Do this:
Write out each line of the data below as a numbered list, skipping any blank lines.

Record set:

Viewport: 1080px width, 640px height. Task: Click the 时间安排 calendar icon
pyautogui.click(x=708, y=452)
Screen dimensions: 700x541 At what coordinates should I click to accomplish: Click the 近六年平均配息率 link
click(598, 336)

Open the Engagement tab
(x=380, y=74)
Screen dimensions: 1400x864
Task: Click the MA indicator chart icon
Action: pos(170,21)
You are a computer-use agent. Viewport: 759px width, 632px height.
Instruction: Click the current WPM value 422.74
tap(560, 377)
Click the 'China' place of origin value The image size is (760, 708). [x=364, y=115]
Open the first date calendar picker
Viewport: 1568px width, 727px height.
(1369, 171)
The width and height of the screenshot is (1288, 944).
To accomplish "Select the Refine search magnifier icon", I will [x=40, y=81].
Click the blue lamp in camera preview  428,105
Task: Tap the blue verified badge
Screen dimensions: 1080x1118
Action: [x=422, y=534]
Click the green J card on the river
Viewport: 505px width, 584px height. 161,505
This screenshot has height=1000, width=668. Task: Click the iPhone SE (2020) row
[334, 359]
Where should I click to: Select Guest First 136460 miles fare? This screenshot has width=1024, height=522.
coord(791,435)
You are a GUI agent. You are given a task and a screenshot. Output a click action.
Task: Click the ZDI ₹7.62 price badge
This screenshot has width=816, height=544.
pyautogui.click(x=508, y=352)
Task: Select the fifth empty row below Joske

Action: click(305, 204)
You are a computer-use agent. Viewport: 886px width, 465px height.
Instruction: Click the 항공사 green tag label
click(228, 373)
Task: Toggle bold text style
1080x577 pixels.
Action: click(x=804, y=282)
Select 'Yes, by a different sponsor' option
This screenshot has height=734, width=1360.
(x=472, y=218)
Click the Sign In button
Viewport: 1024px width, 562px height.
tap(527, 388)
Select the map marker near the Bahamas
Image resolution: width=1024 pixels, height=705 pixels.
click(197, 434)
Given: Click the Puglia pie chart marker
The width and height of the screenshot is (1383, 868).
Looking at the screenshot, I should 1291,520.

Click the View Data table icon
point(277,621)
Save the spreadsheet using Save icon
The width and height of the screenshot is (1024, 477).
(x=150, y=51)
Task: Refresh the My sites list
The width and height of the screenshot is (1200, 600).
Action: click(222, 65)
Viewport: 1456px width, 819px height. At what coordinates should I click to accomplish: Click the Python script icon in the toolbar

Exercise output:
1. Viewport: 1080px width, 640px height. Task: Click the 时间安排 calendar icon
2. pyautogui.click(x=708, y=452)
3. Screen dimensions: 700x541 At what coordinates should I click to accomplish: Click the 近六年平均配息率 link
4. click(598, 336)
5. Open the Engagement tab
6. (x=380, y=74)
7. Screen dimensions: 1400x864
8. Task: Click the MA indicator chart icon
9. Action: pos(170,21)
10. You are a computer-use agent. Viewport: 759px width, 632px height.
11. Instruction: Click the current WPM value 422.74
12. tap(560, 377)
13. Click the 'China' place of origin value The image size is (760, 708). [x=364, y=115]
14. Open the first date calendar picker
15. Viewport: 1568px width, 727px height.
16. (1369, 171)
17. The width and height of the screenshot is (1288, 944).
18. To accomplish "Select the Refine search magnifier icon", I will [x=40, y=81].
19. Click the blue lamp in camera preview  428,105
20. Task: Tap the blue verified badge
21. Screen dimensions: 1080x1118
22. Action: [x=422, y=534]
23. Click the green J card on the river
24. Viewport: 505px width, 584px height. 161,505
25. This screenshot has height=1000, width=668. Task: Click the iPhone SE (2020) row
26. [334, 359]
27. Where should I click to: Select Guest First 136460 miles fare? This screenshot has width=1024, height=522.
28. coord(791,435)
29. You are a GUI agent. You are given a task and a screenshot. Output a click action.
30. Task: Click the ZDI ₹7.62 price badge
31. This screenshot has width=816, height=544.
32. pyautogui.click(x=508, y=352)
33. Task: Select the fifth empty row below Joske
34. Action: click(305, 204)
35. You are a computer-use agent. Viewport: 886px width, 465px height.
36. Instruction: Click the 항공사 green tag label
37. click(228, 373)
38. Task: Toggle bold text style
39. 1080x577 pixels.
40. Action: click(x=804, y=282)
41. Select 'Yes, by a different sponsor' option
42. This screenshot has height=734, width=1360.
43. (x=472, y=218)
44. Click the Sign In button
45. Viewport: 1024px width, 562px height.
46. tap(527, 388)
47. Select the map marker near the Bahamas
48. Image resolution: width=1024 pixels, height=705 pixels.
49. click(197, 434)
50. Given: Click the Puglia pie chart marker
51. The width and height of the screenshot is (1383, 868).
52. Looking at the screenshot, I should 1291,520.
53. Click the View Data table icon
54. point(277,621)
55. Save the spreadsheet using Save icon
56. The width and height of the screenshot is (1024, 477).
57. (x=150, y=51)
58. Task: Refresh the My sites list
59. The width and height of the screenshot is (1200, 600).
60. Action: click(222, 65)
61. Viewport: 1456px width, 819px height. At what coordinates should I click to accomplish: Click the Python script icon in the toolbar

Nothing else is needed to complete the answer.